The author cannot be held responsible for any incorrect information used in the below message. He is too drunk and too tired to edit it.
THE KARMA SYSTEM.
Part One: The Asylum.
In the beginning I was under the assumption that the karma system was something sacred and righteous. You are probably wondering why I used the word 'righteous' and I would like to explain to you why. You see, when I first came here I posted on the harmless game boards. The message boards where posters would post about the various games that they played. Here I saw the karma system in effect and I saw how people used it to sort of promote people who helped the community and demote people who did nothing but interrupt the peaceful flow there. I saw the karma system as I thought it was meant to be and I was happy.
Then one day I stumbled across the Asylum message board. Judging by the name and the short description, I figured this was a place where the veterans was posting. Every board has its veterans. People who have been here since the site was just an infant. And true enough, the Asylum seemed to contain a lot of veterans who also seemed to know each other outside of the boards. I was intrigued by this discovery as I admired the community built up around this friendship.
So naturally I did my best to fit in. A young idealistic poster full of energy and in need of a little self-esteem. A poster who had unsuccessful tried to fit into the high school world, but was left behind because his passion for the digital world had left him seperated from the real world around him. I will gladly admit, I was probably the closest thing you would come to a geek in high school. Not that I wore thick glasses, god-awful pants and suspenders to keep them up like some other Steve Urkel. But I was nonetheless fascinated by computers and the Internet.
Coming to these boards with a low self-esteem thinking you have finally met people who shared your ideas, thoughts and passions. Naturally you think you will fit right in as a fellow "nerd". The truth, however, is a cold-hearted ***** and she has a way of revealing herself just in time for you to see, but too late for you to do anything about it. You think you are being one of the guys and suddenly you realize it was a trap and that you are now the laughingstock of the entire community. You find yourself back in high school, back in the days with the name-calling and the bullying. You realize that all the glamour you saw, all the glittery stuff, it was just a facade.
Your self-esteem takes a dive out through the window and your brain momentarily short-circuits. You do things you would never have dreamt of doing. You realize that you are now truly alone as people from both worlds are mocking you for not being one of the boys. And too late you realize that while the entire community on this board is revolving around the karma system, the last thing they will ever admit is that they care about their karma. And you made the crucial mistake of embracing the karma system and questioning the irrational fluctuation in your karma score.

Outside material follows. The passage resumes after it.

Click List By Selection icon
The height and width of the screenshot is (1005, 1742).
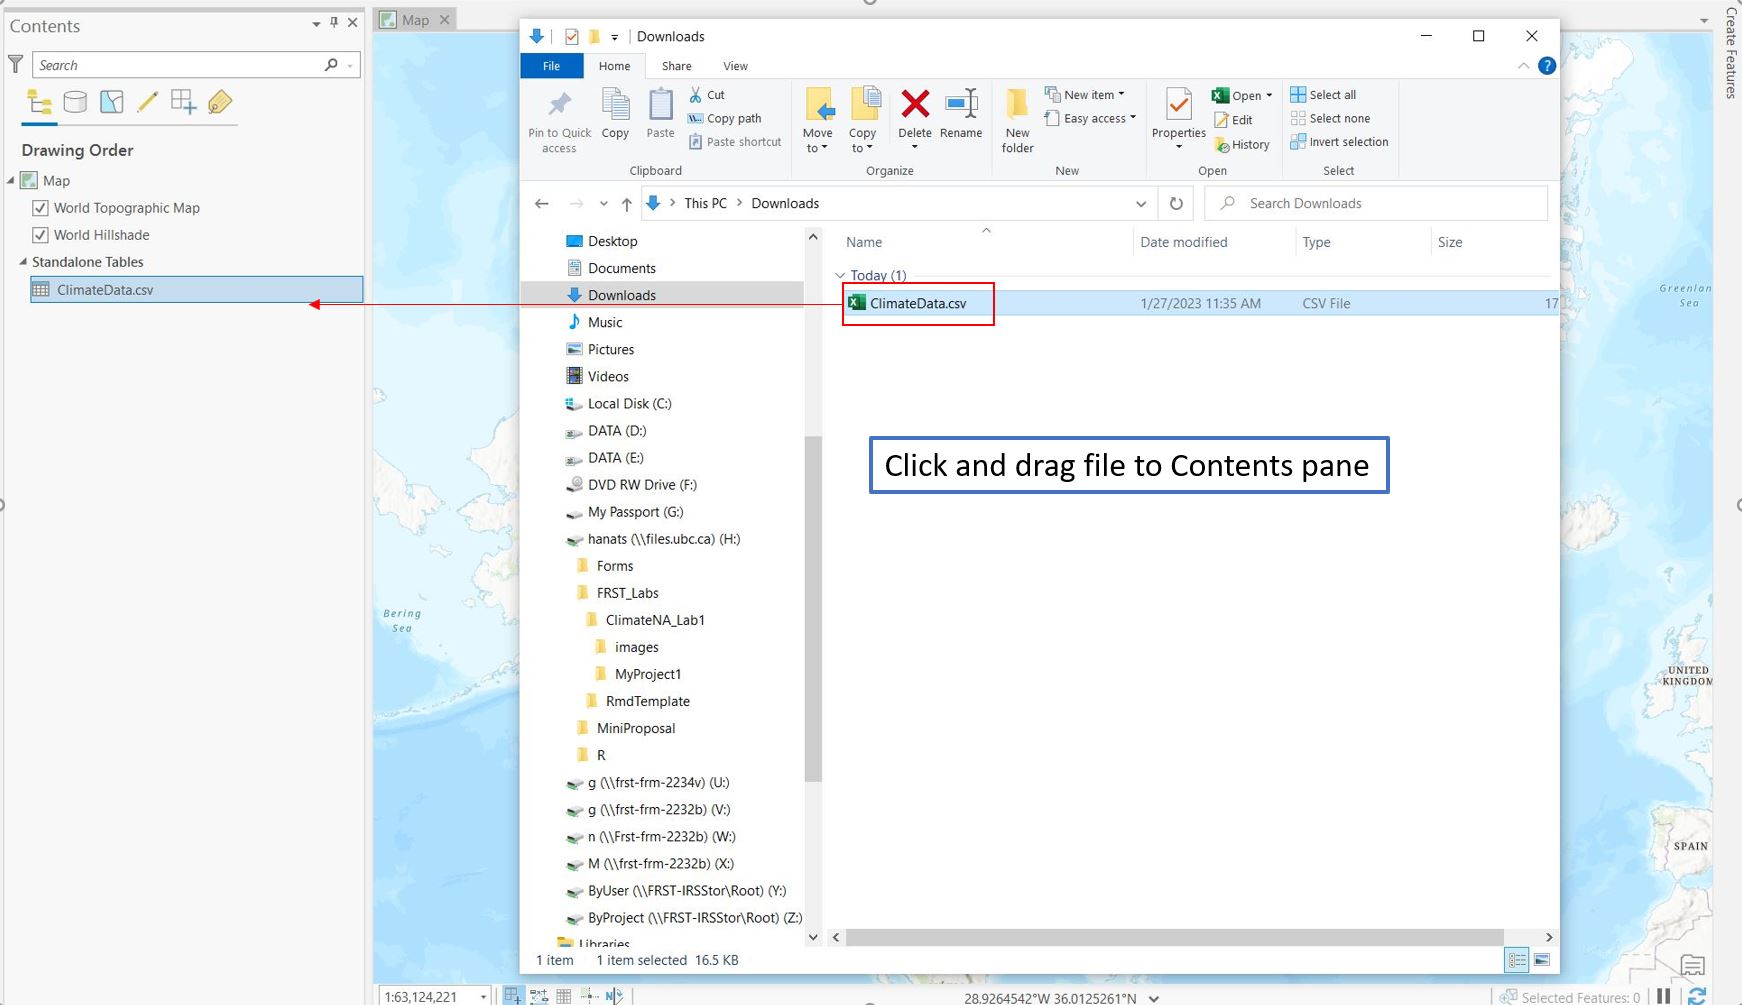(112, 102)
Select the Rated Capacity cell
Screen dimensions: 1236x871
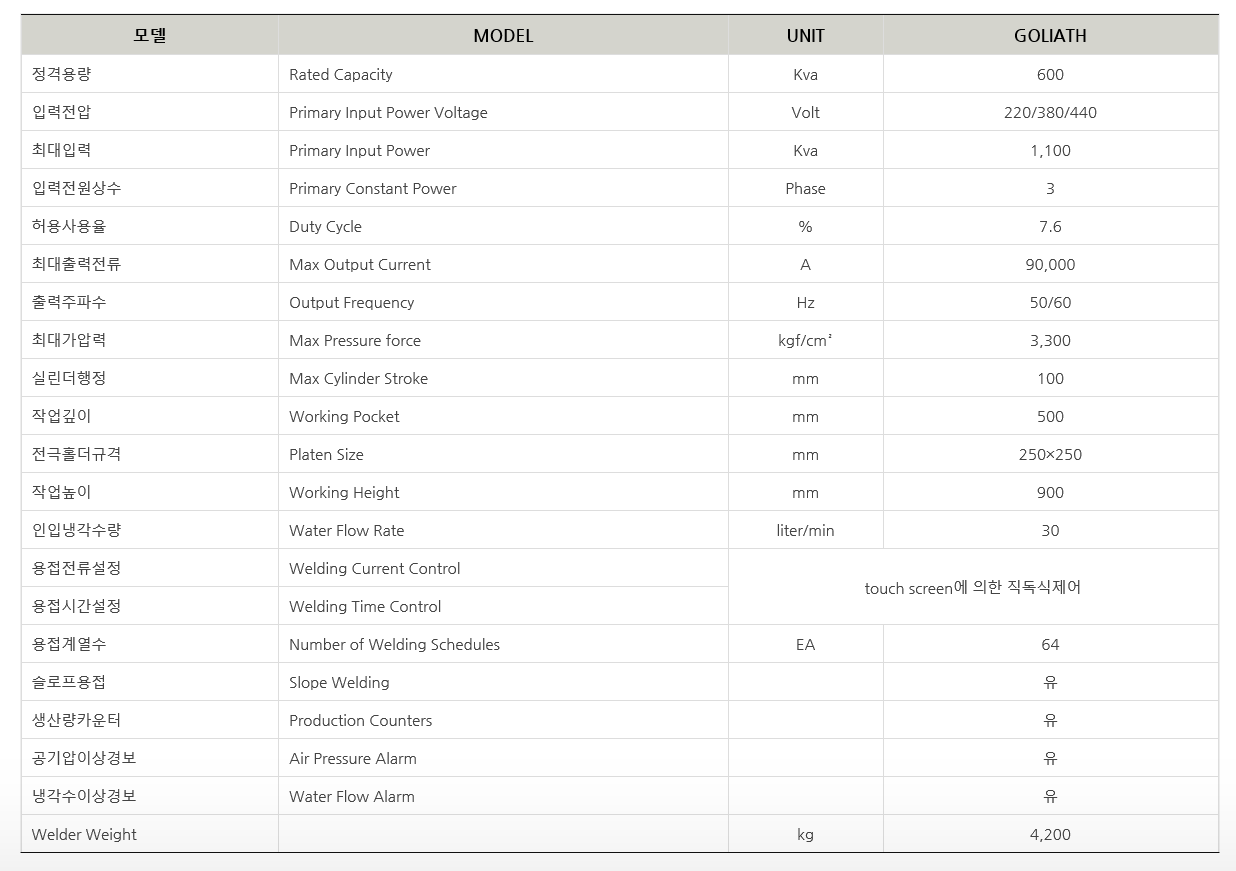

What I am trying to illustrate is that the karma not only respresents the community's average opinion on a poster's contribution, it also represents that poster's position in the board's hierarchy. Karma determines how cool or uncool you are and how the veterans like or dislike you. The karma system in the Asylum is literally what makes and breaks a poster's self-esteem.
But that is where the Asylum differs from the other boards.
Part Deux: The Game Boards.
After having ended my research on the Asylum board I chose to exile myself to the game boards where I had originally found peace and harmony. Again I would see how the karma system, much unlike on the Asylum board, was used to show appreciation to another poster's input. People who were helpful were rated up and people who were disrupting the peaceful flow of the boards were rated down. The karma system was working.
While the karma system had been a sort of hierarchy on the Asylum board where only the veterans and their friends had high scores, on the game boards it was an indicator of how helpful you were. If you put time into a post and used it to help another poster then that poster, and others, found time to rate you up for the trouble. Likewise if you were being rude and it was clear that you were only there to stir up trouble, you were punished with a ratedown.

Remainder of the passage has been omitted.